= Work item =
Exclude pictures; retype the lines below from the line containing "The height and" through the end of the records, both ends kept.

*** Opening of Input records ***

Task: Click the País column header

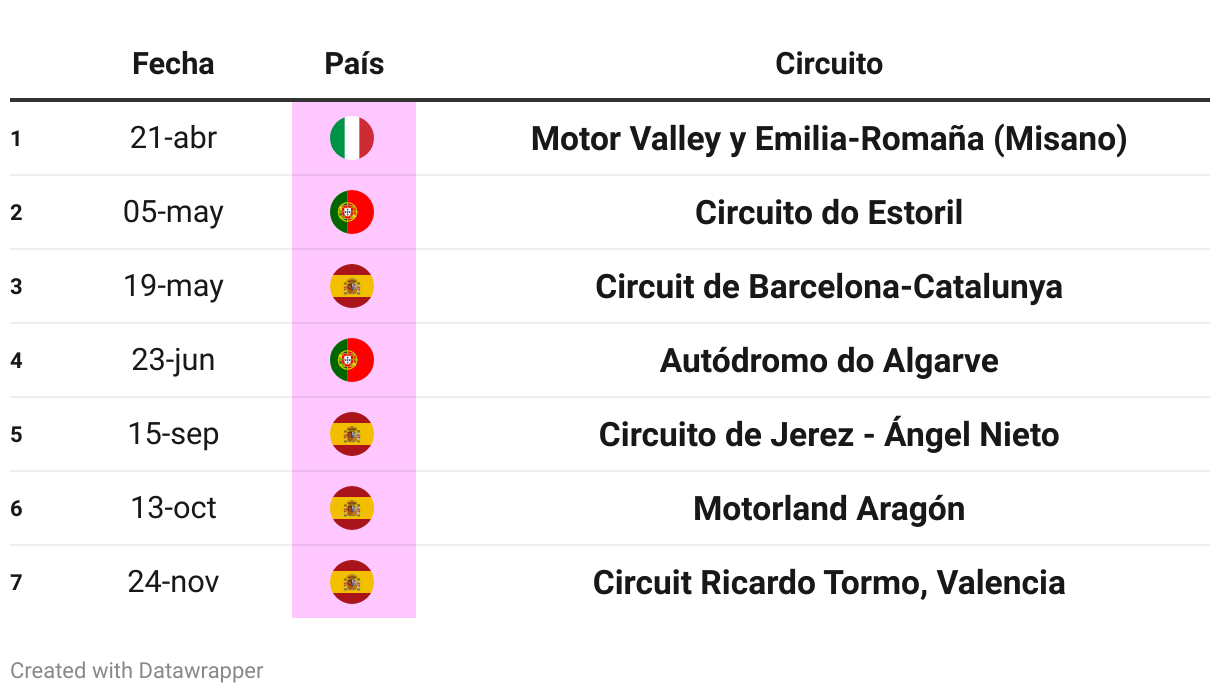Action: pyautogui.click(x=354, y=64)
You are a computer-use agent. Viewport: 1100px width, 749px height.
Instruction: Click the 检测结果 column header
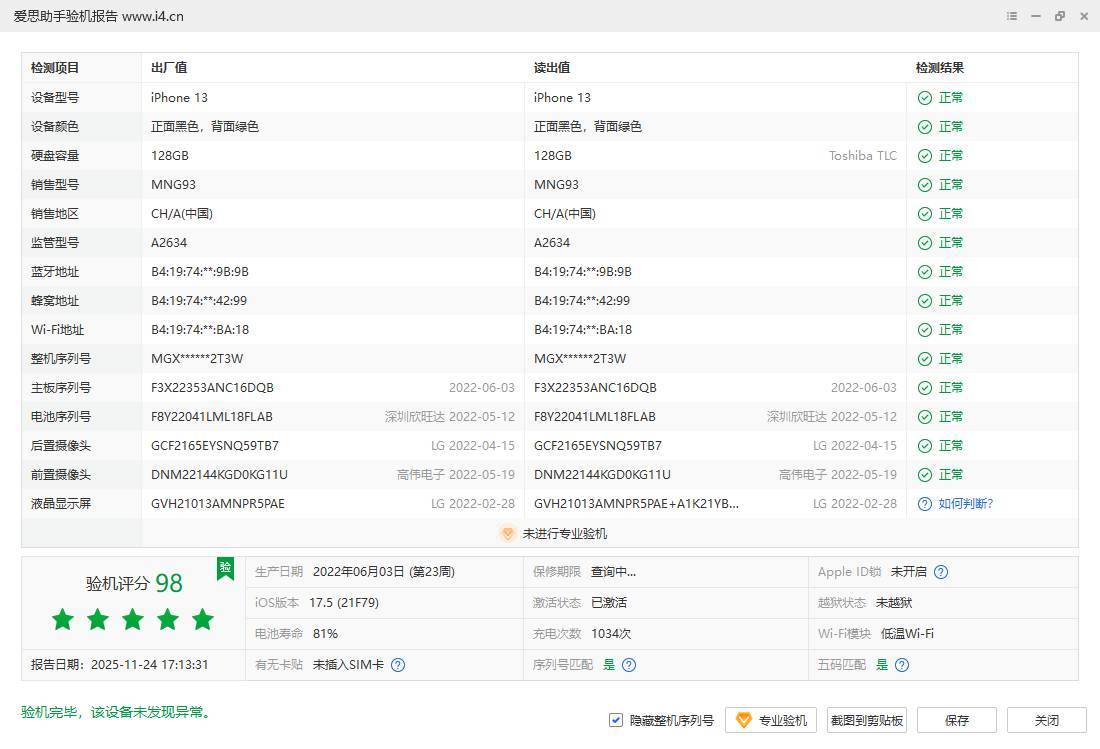(x=940, y=68)
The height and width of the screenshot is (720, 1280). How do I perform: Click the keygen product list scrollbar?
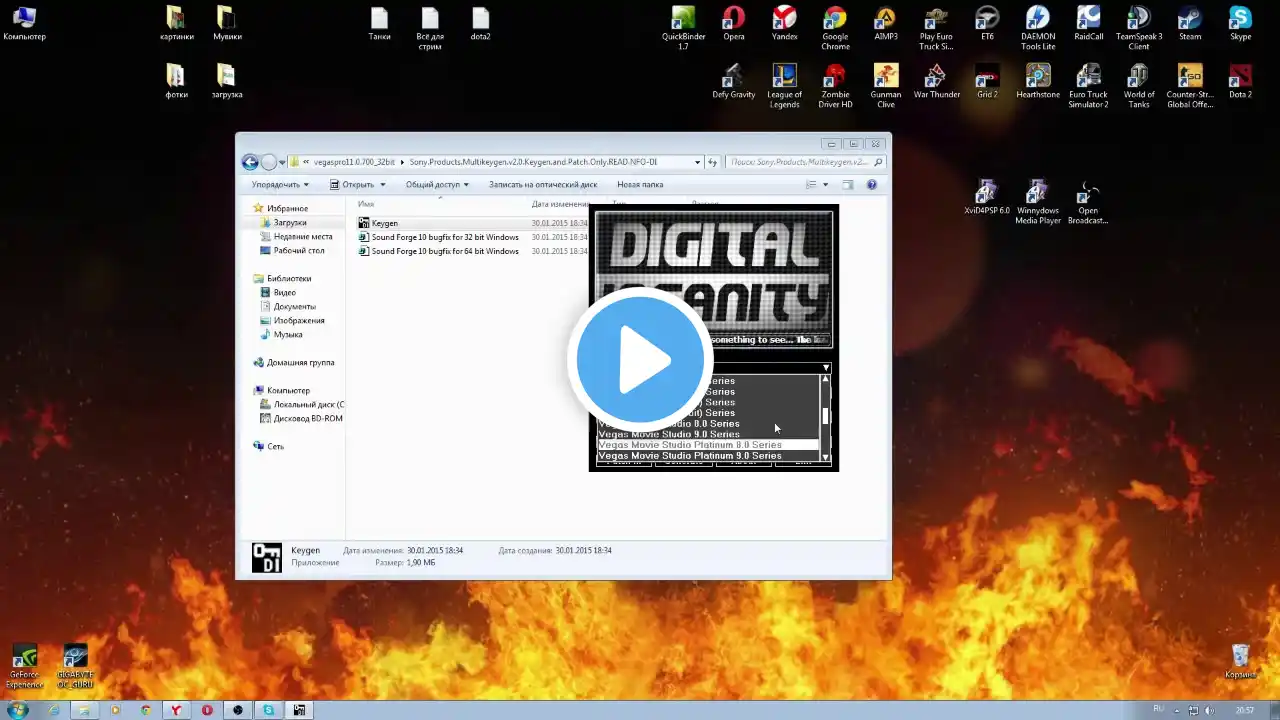(825, 416)
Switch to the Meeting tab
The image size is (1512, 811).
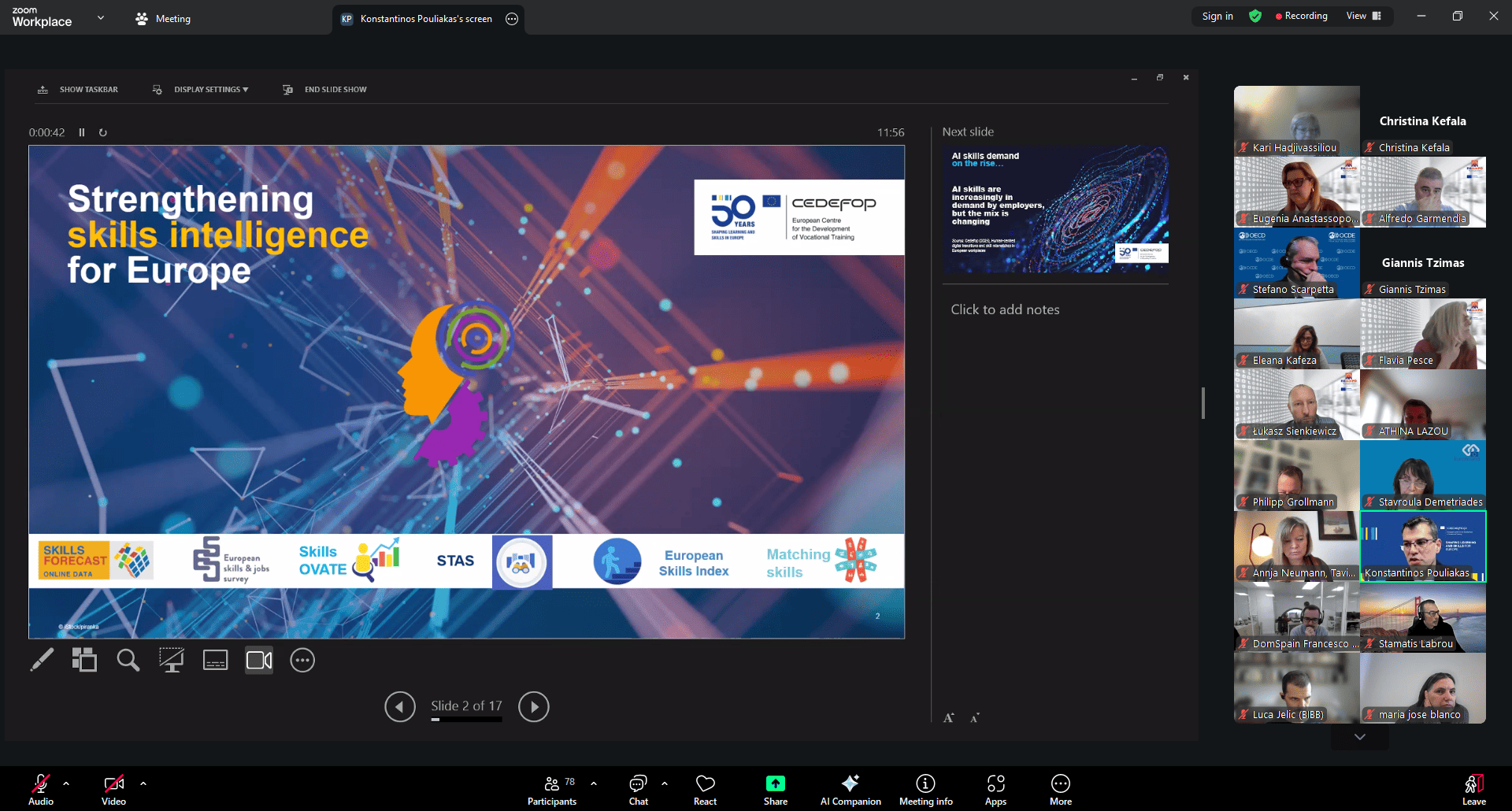point(163,19)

*** Close of Input records ***

= Output of the task =
The height and width of the screenshot is (720, 1280). How do I perform: Click the keygen product list scrollbar?
(825, 416)
Switch to the Meeting tab
The image size is (1512, 811).
point(163,19)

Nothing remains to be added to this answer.